Il Covid non fa più paura, ma ci sono segnali che non possono lasciare tranquilli gli anziani, in particolare gli over 90. Francesco Broccolo, virologo dell’Università del Salento, ha esaminato i dati presenti nel monitoraggio che ogni settimana pubblicano Istituto superiore di sanità (Iss) e Ministero della Salute, segnalando ai microfoni del Sole 24 Ore quello che può essere considerato a tutti gli effetti un misterio su andamento di ricoveri e morti per coronavirus relativo alle ultime settimane.
Infatti, oltre l’80% dei morti ha un’età superiore ai 90 anni, ma le terapie intensive sono vuote per quanto riguarda quella fascia d’età. I tassi riguardanti ricoveri e mortalità, dunque, sono più elevati nelle fasce d’età avanzate, arrivando a 116 per un milione di abitanti per quanto riguarda gli over 90, eppure il tasso di ricovero in terapia intensiva da luglio è di uno per un milione di abitanti, mentre a maggio era pari a zero.

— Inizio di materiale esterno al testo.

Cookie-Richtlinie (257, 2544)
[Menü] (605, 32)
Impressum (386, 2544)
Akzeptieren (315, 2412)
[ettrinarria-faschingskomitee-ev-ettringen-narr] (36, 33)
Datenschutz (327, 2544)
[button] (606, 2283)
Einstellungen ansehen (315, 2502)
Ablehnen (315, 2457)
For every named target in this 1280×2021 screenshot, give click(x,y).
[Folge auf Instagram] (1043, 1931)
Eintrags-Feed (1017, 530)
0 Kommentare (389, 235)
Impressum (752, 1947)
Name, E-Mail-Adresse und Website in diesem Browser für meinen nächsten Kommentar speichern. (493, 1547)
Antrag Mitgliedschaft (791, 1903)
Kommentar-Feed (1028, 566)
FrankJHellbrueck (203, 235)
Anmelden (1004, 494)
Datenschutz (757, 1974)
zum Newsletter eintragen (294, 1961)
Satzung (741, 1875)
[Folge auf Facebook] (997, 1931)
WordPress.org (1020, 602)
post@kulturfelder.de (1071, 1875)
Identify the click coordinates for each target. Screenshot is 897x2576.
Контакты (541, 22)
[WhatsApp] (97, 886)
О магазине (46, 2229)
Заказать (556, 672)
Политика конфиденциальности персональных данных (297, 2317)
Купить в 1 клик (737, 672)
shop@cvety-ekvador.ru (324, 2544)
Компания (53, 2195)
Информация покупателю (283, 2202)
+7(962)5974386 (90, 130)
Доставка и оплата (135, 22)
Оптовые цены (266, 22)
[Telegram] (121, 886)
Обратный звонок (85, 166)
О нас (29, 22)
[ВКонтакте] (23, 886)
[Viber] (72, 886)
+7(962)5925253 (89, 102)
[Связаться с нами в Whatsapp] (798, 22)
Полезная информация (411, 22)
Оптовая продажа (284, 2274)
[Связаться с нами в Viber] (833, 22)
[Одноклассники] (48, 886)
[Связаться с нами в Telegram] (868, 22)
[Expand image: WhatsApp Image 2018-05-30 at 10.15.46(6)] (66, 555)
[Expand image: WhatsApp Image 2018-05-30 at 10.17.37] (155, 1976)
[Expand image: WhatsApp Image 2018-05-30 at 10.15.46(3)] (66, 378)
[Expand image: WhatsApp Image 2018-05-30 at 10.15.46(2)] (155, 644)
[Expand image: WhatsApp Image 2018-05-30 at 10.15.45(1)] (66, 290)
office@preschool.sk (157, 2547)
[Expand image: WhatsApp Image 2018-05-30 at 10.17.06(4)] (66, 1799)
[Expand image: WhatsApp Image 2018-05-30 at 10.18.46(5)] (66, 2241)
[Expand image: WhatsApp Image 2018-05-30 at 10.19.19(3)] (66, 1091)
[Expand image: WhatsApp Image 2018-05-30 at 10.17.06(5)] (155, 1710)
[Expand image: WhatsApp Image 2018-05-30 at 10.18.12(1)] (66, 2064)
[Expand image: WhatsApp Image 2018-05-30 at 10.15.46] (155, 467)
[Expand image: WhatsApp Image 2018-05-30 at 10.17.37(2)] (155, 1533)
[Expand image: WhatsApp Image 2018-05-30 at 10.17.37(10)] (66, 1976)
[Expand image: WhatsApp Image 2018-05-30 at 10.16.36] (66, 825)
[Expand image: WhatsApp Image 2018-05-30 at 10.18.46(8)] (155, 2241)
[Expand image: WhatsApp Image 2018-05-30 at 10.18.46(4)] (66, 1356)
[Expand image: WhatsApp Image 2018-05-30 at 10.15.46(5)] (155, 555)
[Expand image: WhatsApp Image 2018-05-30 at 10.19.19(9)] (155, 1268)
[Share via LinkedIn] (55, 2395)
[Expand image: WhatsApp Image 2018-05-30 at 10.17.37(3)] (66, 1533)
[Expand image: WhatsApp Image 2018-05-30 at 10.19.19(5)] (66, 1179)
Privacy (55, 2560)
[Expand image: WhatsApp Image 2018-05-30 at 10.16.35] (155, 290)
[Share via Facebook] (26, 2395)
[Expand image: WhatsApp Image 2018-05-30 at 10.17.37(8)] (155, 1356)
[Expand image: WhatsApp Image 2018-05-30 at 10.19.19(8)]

Invece, il tasso di mortalità nello stesso periodo sopracitato, sempre per quanto concerne chi ha almeno 90 anni, è cresciuto in maniera progressiva, passando da uno per un milione di abitanti a maggio a 11 per quanto riguarda a luglio, fino a 29 all’inizio di agosto.
IL GIALLO DEGLI OVER 90 COLPITI DAL COVID
In altre parole, in terapia intensiva non ci sono over 90, eppure nella loro fascia si registra un aumento di decessi: si potrebbe pensare che muoiono a casa, ma le cose non stanno così per Broccolo, il quale ha constatato dai dati che i malati Covid in questa fascia d’età ricoverati in reparti ordinari sono molti.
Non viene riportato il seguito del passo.